Intersectional solidarity: a work in progress!
If feminist, decolonial, gender or class issues are progressively taking more space in the academia’s curriculum, our experiences in the institution show us that this institutionalisation is highly problematic. Yes, critical theories find their ways into some disciplines, but does it make the university an inclusive, safer space? Just as in society, institutional forms of oppression are deeply rooted and internalized within the
academia. They are mirrored in our activist sphere as well, where male dominance for instance, and especially the macho behaviour, tends to reproduce patriarchal dynamics.

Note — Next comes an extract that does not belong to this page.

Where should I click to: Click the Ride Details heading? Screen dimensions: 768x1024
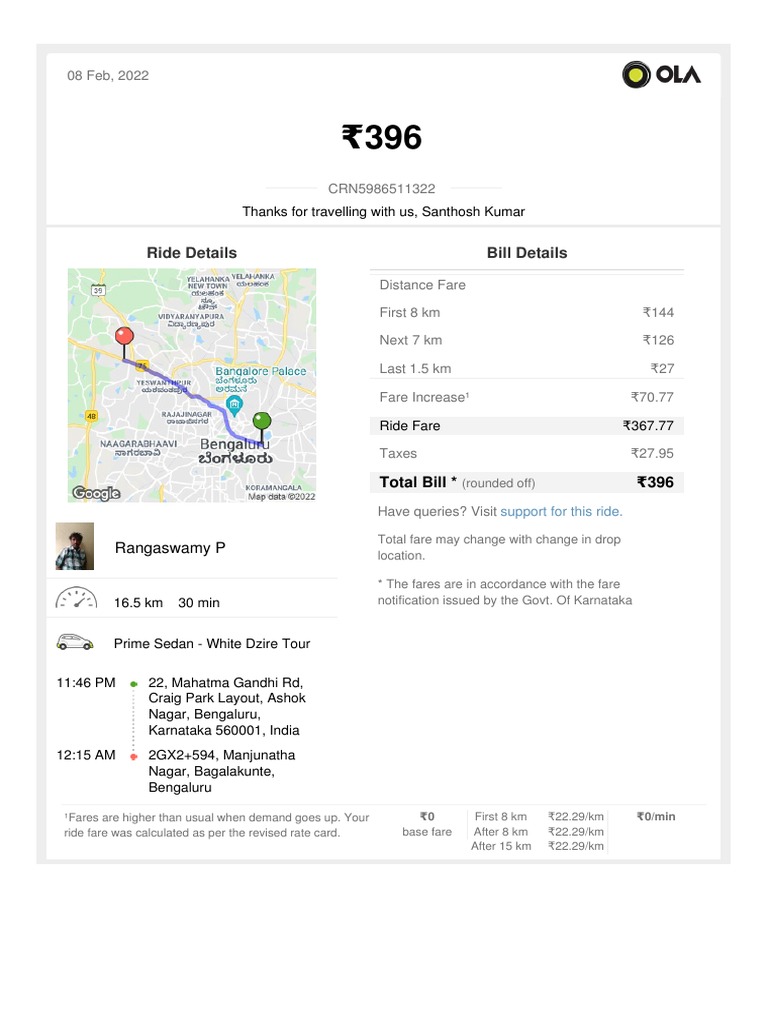pos(192,253)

While we want to embrace marginalized people’s struggles inside and outside the universities, one main pitfall of such solidarity is actually the reproduction of practices that are oppressive. In fact, becoming good allies is a process that isn’t easy at all. It needs sensibility, self-reflection and open minds. It requires leaving space for the marginalized to speak and emancipate themselves, which is only possible if we constantly reflect on our own internalized behaviour and privileges, and sometimes adjust our tactics. In order to foster such reflection, we propose to have a look at what is being done by feminist student activists in Québec, where non-mixed committees came up as a potential solution, or at least as a necessity to cope male dominance. We also chose to publish the reflection of an affinity group from Amsterdam that questions the notion of intersectional solidarity in relation to the last noise demonstration in support of undocumented people at Schipol detention center.
Besides these self-reflective contributions, this issue of Antithese aims to offer an overview of actual social struggles which are beyond the scope of the main student issues that has been raised last year. Led by a diverse collective consisting of queers, women, former refugees, non-white people, squatters and men involved in the student movement in Amsterdam, this zine addresses a large range of topics, from the feminist response to Geert Wilder and the anti-fascist mobilization against PEGIDA, to the accelerated gentrification of Amsterdam and the Academic for Peace movement in Turkey.
We invite you to read this diverse set of articles and texts and to reflect upon your own experiences and surroundings. Because the only way we can grow and maintain our movement is by reflecting on our actions and those of the people closest to us.